Fresno State joined in this month on Super Sunday for the first time.
The annual Super Sunday program, in effect since 2005, is designed to reach out to the African-American community through Sunday morning church services.
Administrators and faculty from universities around the state will visit more than 100 churches throughout February.
African-American students made up 5.3 percent of Fresno State’s population in fall 2009.
Fresno State President John Welty visited Fellowship Missionary Baptist Church in Fresno on Feb. 21, and will visit Mt. Olive Baptist Church on Feb. 28.
In an e-mail interview, Welty said the program is designed to inform students and their parents about the importance of preparing for college. He said the program falls in line with the California State University’s (CSU) pledge to graduate more underserved students.
“[The program] helps to encourage young people to think about and plan for college,” Welty said. “It also offers information about financial aid.”

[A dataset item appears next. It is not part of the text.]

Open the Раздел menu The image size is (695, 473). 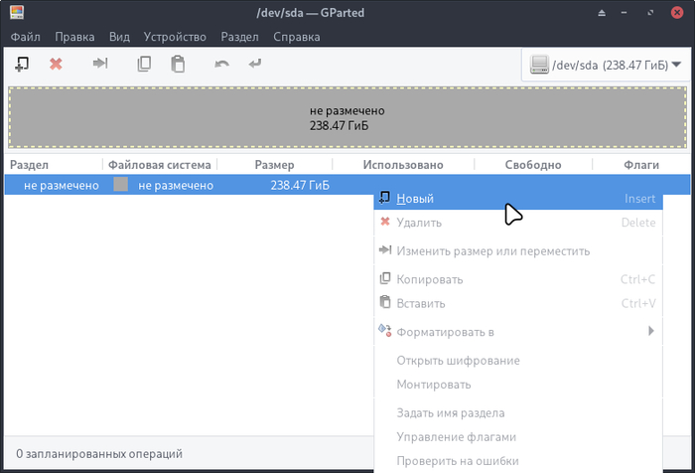tap(238, 37)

Welty said the day was a success.
Tanya Crabb, from University Outreach Services, said predominantly African-American churches have historically promoted spiritual and cultural socializations, efforts for social betterment, community outreach, and educational welfare at all levels.
“Churches provide a rare opportunity to serve elementary, middle and high school students in one venue; whereas, individual public schools typically serve only one segment of these populations,” Crabb said.
Crabb, who also attended Fellowship Missionary Baptist Church on Feb. 21, said building partnerships with churches provides the university with the opportunity to increase the enrollment of students from underserved communities.
“Many faith-based organizations are in communities where students attend schools with low admission rates to the CSU system,” Crabb said.
James Walton, chair of the English department, will be speaking at Saints Community Church of God on Sunday Feb. 28.
“Church is very critical to African-Americans,” Walton said.
Walton said the church has traditionally been at the center of the African-American community.
Walton said this program is important because there are no historically African-American colleges or universities near California. Other parts of the country, like the South and East Coast, have historically African-American universities to reach out to African-American students and their parents.
Walton said African-American students often have the perception that some colleges are impervious.
“When the president goes out, or when faculty goes out to the black church, an institution that is exclusively a part of the black community, I think some of those notions can be dispelled,” Walton said.
Walton said, despite the increases in tuition, some students may see college as unattainable.
“We can get these students to start thinking more about going to college,” Walton said.